Your instructions: Keep every line in which "computer" occurs and drop the rest of the data.
---- Data provided
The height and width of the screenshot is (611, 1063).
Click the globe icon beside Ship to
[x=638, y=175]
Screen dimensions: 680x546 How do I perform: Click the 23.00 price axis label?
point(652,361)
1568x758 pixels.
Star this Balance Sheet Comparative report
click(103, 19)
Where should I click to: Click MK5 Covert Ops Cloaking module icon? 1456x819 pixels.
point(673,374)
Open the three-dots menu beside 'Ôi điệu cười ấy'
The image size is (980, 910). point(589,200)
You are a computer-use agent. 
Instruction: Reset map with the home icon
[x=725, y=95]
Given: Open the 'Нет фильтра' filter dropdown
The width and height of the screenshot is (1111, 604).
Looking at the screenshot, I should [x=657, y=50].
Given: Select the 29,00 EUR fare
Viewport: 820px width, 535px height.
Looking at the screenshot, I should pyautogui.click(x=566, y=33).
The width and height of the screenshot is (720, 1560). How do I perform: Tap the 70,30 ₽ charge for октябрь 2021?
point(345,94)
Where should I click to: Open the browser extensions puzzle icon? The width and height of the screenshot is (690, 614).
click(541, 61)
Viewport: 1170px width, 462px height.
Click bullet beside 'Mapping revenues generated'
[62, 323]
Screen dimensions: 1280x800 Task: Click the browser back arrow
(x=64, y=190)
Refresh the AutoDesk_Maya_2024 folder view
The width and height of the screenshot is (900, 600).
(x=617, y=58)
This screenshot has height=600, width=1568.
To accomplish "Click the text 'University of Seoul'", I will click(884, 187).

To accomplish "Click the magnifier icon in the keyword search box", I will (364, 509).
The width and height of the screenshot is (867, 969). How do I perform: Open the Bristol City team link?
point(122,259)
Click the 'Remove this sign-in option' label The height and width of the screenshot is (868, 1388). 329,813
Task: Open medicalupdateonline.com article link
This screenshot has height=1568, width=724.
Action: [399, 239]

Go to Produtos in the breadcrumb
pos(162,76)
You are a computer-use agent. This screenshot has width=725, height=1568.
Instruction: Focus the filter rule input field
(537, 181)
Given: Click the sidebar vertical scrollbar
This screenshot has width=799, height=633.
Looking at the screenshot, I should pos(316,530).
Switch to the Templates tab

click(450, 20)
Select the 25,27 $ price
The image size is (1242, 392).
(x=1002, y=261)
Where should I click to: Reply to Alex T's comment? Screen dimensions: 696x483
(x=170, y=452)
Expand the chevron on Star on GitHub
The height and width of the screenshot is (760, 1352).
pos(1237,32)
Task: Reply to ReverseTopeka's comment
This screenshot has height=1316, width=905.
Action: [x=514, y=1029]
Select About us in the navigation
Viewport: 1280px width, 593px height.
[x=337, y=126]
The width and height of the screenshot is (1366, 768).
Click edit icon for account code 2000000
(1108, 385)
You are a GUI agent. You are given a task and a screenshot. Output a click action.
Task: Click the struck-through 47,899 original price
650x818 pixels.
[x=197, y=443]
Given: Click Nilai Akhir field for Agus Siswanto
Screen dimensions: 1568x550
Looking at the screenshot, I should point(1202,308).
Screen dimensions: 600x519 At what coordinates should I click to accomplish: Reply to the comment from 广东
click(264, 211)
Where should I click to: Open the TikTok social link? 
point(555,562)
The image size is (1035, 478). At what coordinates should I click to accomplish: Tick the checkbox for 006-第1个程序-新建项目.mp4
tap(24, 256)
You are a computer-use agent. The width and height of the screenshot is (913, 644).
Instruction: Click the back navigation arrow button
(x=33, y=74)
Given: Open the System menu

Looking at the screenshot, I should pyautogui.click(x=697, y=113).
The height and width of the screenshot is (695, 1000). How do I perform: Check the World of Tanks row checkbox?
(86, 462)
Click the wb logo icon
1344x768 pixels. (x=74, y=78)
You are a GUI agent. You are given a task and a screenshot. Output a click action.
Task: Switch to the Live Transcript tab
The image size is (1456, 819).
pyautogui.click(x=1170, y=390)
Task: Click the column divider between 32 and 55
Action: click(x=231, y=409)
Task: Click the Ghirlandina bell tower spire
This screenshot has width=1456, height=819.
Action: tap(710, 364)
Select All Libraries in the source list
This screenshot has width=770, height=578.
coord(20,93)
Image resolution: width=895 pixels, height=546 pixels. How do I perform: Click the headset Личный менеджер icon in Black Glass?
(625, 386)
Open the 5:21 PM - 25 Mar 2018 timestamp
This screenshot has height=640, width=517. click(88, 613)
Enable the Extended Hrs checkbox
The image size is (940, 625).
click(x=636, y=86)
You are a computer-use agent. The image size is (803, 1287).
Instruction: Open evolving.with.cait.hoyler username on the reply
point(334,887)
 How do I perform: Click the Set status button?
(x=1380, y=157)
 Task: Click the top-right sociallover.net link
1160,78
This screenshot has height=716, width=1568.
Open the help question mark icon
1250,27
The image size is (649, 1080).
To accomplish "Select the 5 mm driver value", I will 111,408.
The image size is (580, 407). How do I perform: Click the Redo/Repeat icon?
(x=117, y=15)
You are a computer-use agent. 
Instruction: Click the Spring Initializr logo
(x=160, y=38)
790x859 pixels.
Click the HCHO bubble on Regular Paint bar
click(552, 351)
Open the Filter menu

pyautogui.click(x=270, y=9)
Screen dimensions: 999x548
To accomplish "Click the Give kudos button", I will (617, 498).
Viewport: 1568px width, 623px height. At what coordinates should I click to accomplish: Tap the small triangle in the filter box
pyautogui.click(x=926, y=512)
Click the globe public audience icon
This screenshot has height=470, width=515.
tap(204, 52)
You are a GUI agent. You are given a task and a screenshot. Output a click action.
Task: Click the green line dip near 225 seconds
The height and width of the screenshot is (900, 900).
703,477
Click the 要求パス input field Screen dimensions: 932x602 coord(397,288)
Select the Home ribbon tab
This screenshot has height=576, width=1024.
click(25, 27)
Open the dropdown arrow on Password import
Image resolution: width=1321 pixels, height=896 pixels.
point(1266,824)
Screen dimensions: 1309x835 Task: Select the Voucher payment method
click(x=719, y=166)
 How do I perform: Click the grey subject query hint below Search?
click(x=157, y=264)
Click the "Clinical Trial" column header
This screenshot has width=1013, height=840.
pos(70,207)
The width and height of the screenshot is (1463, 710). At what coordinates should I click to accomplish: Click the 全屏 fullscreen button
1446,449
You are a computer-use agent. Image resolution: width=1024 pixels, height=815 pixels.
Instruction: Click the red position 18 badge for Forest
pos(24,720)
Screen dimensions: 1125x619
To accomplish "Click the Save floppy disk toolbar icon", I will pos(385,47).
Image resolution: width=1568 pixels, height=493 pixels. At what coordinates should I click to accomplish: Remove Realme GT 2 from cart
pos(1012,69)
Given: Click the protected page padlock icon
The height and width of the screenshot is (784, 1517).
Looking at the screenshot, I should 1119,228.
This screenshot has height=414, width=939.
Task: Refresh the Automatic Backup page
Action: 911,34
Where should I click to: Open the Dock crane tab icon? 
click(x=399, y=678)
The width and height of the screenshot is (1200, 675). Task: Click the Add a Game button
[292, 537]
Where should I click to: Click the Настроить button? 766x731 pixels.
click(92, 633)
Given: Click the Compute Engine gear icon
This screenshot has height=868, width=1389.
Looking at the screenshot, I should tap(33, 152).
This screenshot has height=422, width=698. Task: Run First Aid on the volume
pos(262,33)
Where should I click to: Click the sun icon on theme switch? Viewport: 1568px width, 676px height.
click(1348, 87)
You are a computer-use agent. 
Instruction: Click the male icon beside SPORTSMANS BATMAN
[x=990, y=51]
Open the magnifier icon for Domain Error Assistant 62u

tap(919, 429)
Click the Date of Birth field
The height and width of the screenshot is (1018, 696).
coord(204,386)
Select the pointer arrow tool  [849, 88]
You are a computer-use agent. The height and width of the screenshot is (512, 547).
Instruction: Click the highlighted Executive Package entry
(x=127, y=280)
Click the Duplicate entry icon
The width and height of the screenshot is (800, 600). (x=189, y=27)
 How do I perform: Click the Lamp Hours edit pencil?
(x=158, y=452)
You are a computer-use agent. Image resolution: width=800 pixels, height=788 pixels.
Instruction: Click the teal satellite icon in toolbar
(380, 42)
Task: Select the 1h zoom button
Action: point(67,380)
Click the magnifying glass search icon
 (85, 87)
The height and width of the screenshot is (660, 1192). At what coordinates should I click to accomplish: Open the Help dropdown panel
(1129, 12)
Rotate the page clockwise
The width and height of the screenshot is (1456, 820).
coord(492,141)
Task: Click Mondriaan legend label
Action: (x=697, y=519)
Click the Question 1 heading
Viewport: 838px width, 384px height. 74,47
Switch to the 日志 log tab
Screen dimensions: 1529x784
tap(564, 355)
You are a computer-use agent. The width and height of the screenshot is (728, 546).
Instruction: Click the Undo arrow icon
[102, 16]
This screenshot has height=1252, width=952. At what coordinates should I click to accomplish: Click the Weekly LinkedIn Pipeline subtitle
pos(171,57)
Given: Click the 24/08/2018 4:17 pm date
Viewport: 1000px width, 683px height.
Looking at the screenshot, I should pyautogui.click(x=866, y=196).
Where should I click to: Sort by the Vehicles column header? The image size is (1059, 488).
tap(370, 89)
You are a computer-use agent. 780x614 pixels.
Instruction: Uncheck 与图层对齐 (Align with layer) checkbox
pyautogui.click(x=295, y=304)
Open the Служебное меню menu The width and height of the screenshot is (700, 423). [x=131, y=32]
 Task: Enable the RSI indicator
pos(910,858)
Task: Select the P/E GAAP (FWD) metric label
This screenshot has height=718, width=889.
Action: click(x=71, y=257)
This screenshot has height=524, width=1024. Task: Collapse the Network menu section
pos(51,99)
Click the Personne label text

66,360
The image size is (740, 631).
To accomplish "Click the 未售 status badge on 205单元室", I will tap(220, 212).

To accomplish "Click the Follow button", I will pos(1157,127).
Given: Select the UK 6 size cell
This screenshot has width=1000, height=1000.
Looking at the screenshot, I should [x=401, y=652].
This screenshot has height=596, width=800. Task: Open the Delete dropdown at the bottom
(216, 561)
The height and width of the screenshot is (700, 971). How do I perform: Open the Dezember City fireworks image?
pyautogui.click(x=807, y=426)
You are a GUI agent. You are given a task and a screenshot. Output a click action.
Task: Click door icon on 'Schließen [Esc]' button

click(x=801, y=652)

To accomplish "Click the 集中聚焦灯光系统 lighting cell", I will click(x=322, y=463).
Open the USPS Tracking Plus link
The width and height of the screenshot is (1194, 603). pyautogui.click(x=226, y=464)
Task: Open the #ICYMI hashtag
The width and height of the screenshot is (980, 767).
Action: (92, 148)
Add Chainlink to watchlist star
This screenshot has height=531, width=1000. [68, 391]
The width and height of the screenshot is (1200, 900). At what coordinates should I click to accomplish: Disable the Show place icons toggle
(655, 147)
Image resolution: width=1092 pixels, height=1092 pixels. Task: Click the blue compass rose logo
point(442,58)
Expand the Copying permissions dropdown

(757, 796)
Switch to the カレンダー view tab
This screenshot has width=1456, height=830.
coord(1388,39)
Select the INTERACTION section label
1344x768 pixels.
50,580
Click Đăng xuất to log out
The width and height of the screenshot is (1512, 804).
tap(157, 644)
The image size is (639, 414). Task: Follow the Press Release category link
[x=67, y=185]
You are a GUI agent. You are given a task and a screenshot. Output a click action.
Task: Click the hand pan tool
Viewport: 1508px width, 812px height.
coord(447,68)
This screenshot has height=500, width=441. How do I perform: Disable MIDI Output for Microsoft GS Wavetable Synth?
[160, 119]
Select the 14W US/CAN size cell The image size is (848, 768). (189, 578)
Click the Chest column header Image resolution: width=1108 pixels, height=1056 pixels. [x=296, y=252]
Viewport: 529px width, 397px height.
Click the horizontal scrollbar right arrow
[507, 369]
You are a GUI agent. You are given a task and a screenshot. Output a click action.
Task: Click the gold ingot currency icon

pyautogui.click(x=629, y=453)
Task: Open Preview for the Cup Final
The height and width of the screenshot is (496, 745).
--------
Answer section:
You are a computer-use agent. 
You are a computer-use agent. This screenshot has width=725, height=1568.
You are a computer-use agent. The width and height of the screenshot is (913, 644).
You are a computer-use agent. The image size is (803, 1287).
You are a computer-use agent. 
You are a computer-use agent. Image resolution: width=1024 pixels, height=815 pixels.
You are a computer-use agent. 
You are a computer-use agent. The height and width of the screenshot is (512, 547).
You are a computer-use agent. Image resolution: width=800 pixels, height=788 pixels.
You are a computer-use agent. The width and height of the screenshot is (728, 546).
You are a computer-use agent. 780x614 pixels.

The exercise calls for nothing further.